A PEC do Teto e os ônus

Para a aprovação, eram necessários três quintos (49) dos votos dos 81 senadores.


Por: O Liberal Em 15 de dezembro, 2016 - 08h08 - Editorial

Apoiar governos rende ônus e bônus. Viver dos bônus - inclusive os nada republicanos - é muito fácil. Mas é preciso que suas excelências enfrentem de peito aberto, sem temores de qualquer espécie, as consequências de defender propostas nada populares, independentemente de serem necessárias ou não para que o País tente superar essa crise assustadora que paralisa a economia.

A PEC do Teto, assim conhecida a Proposta de Emenda Constitucional que estabelece um teto para os gastos públicos pelos próximos 20 anos, foi aprovada, no Senado, por 53 votos a favor e 16 contra. Para a aprovação, eram necessários três quintos (49) dos votos dos 81 senadores.

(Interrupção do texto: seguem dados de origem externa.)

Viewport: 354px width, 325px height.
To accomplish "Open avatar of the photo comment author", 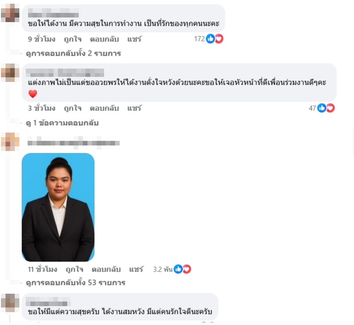I will [10, 142].
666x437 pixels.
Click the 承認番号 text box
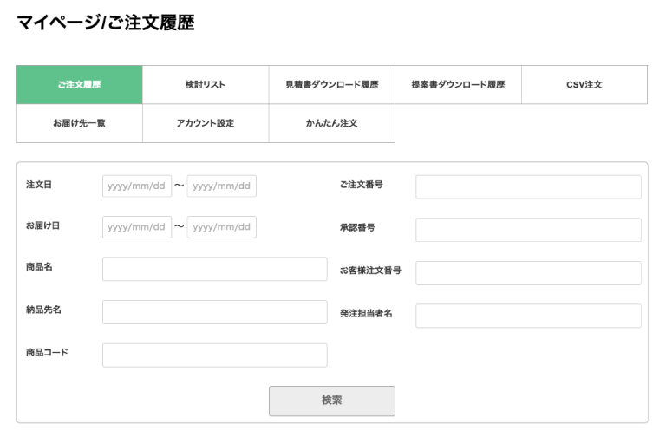point(528,230)
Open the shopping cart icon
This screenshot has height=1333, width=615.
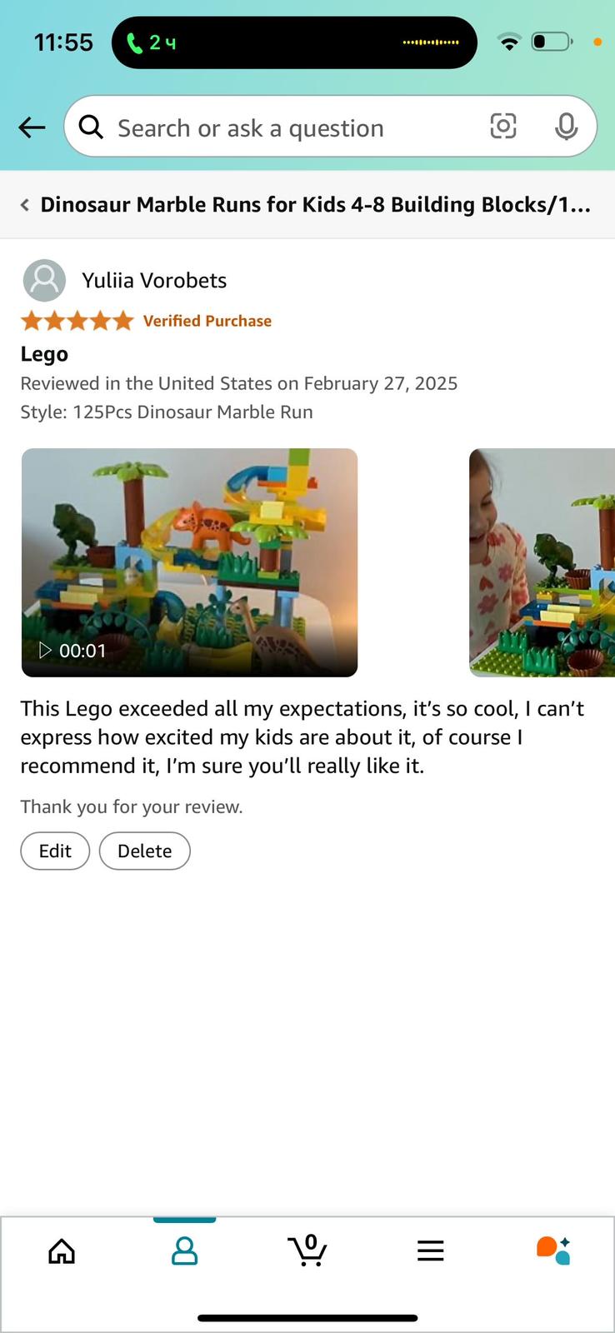point(308,1251)
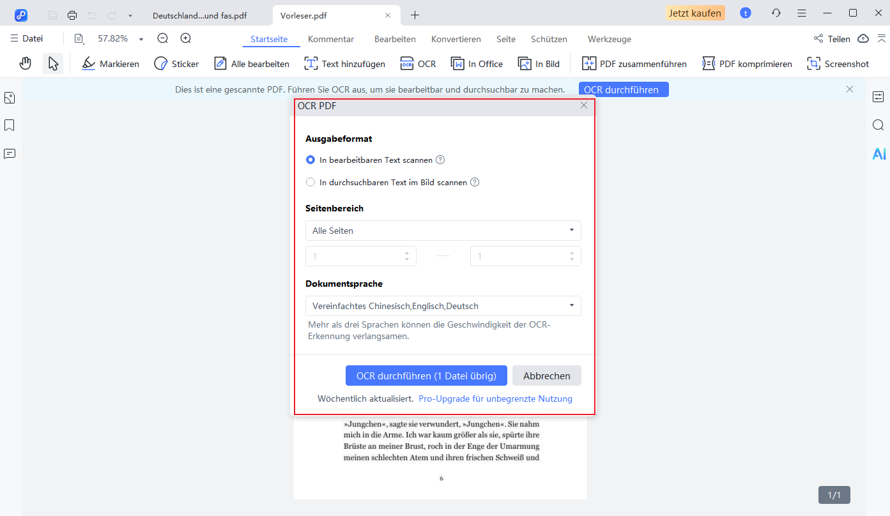This screenshot has width=890, height=516.
Task: Click the Sticker tool icon
Action: (161, 64)
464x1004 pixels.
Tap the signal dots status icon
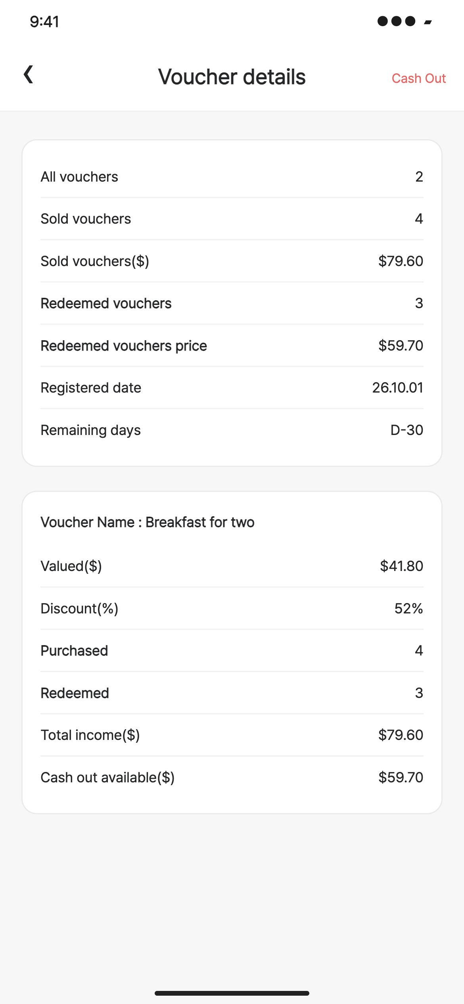396,21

A matéria sempre enfrentou a repulsa geral. Senadores da oposição chamam a proposta de “PEC da maldade” porque, no entendimento deles, a medida vai congelar investimentos nas áreas de saúde e educação, o que os governistas negam.

Oposicionistas citaram, durante os debates, pesquisa mostrando que 60% dos entrevistados se posicionaram contra a PEC do Teto. Protestos contra a medida foram registrados em vários Estados. Em Brasília, a Polícia Militar chegou a fechar os acessos ao Congresso Nacional.

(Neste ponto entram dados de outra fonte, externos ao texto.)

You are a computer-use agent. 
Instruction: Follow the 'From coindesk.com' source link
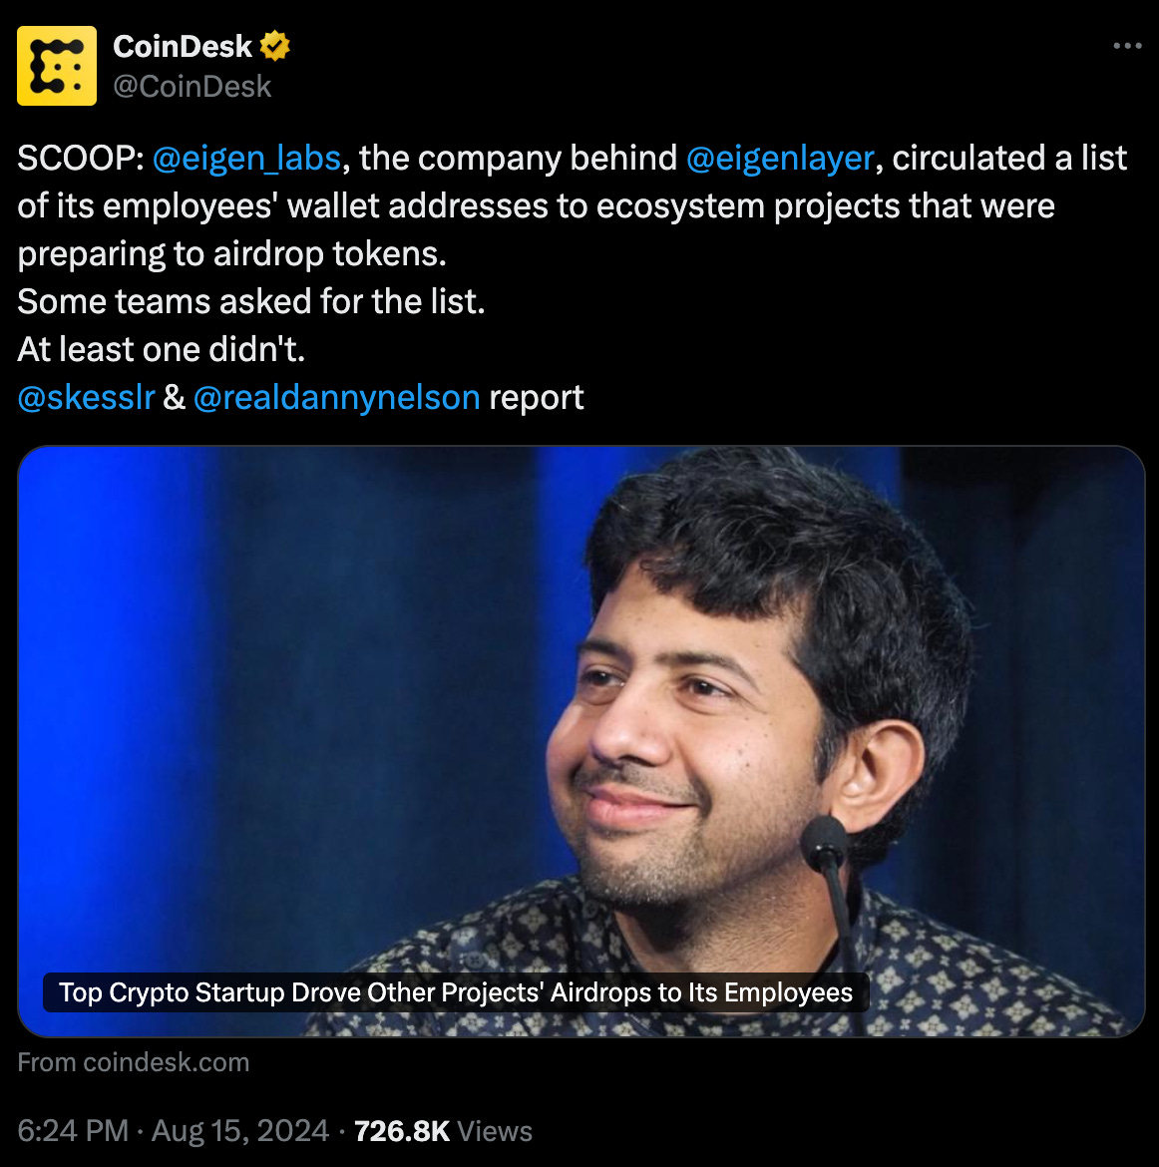[x=134, y=1062]
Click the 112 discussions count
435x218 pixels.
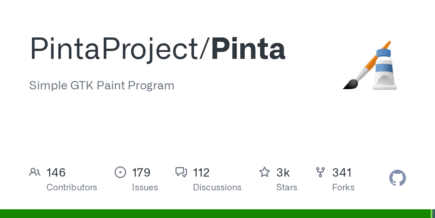pyautogui.click(x=201, y=173)
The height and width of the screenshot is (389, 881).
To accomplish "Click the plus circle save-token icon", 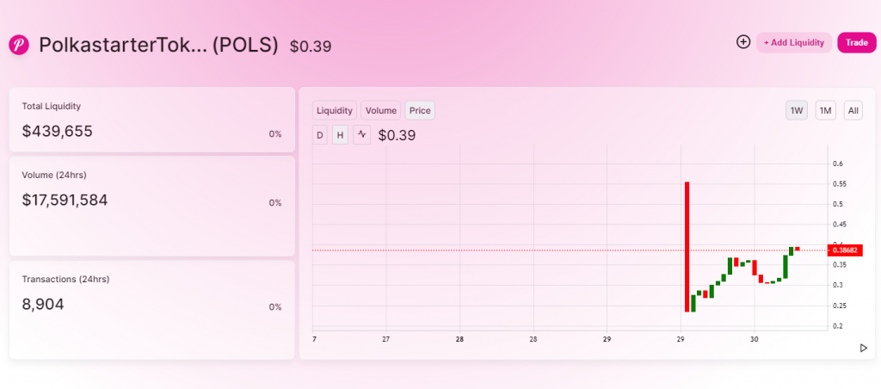I will tap(743, 42).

Nada de novidade até aí. A novidade, injustificável e surpreendente, consiste nos discursos de segmentos do Congresso que tentam se eximir da responsabilidade pela aprovação da proposta, independentemente, repita-se, de seu mérito.

Por que vários parlamentares tentam eximir-se? Por que não assumem explicitamente o ônus de apoiar as medidas que o governo vem adotando para tentar reequilibrar as finanças públicas do País, que estão destroçadas? Por que, afinal de contas, não se expõem sem receios, desde que cada um esteja convicto da legitimidade de suas posições? Por que não reforçam publicamente suas convicções de que a PEC do Teto é o primeiro passo para a superação das dificuldades que o País enfrenta?

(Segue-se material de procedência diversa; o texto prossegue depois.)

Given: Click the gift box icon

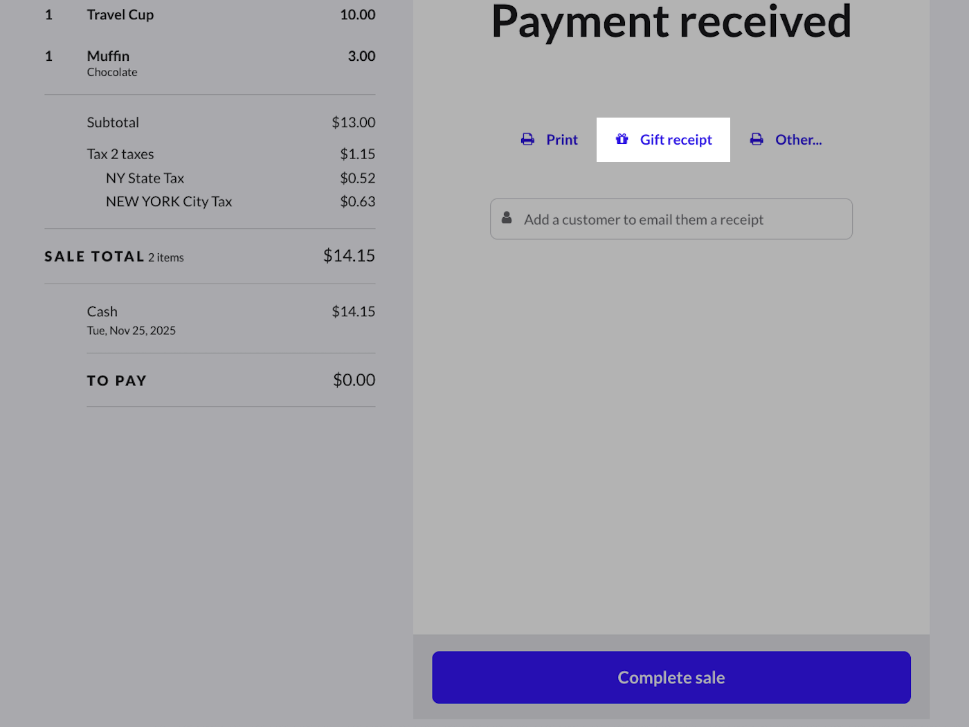Looking at the screenshot, I should (622, 139).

Talvez suas excelências mostrem uma certa hesitação, um certo titubeio em sustentar seus posicionamentos porque ainda não estão completamente convencidos de que a PEC do Teto, sozinha, será capaz de fazer muita diferença - para melhor - no cenário que se vislumbra no horizonte próximo.

É preciso que governistas incomodados com os bônus decorrentes dessa condição saibam mais: caberá a cada um deles votar a PEC da Previdência, que certamente já está despertando reações muito mais amplas e mais ácidas que a PEC do Teto.

Convém que todos comecem, desde logo, a buscar elementos capazes de fortalecer suas convicções - contrárias ou favoráveis à PEC da Previdência. Para que, depois, não venham se esconder pelos cantos, tentando eximir-se de responsabilidades.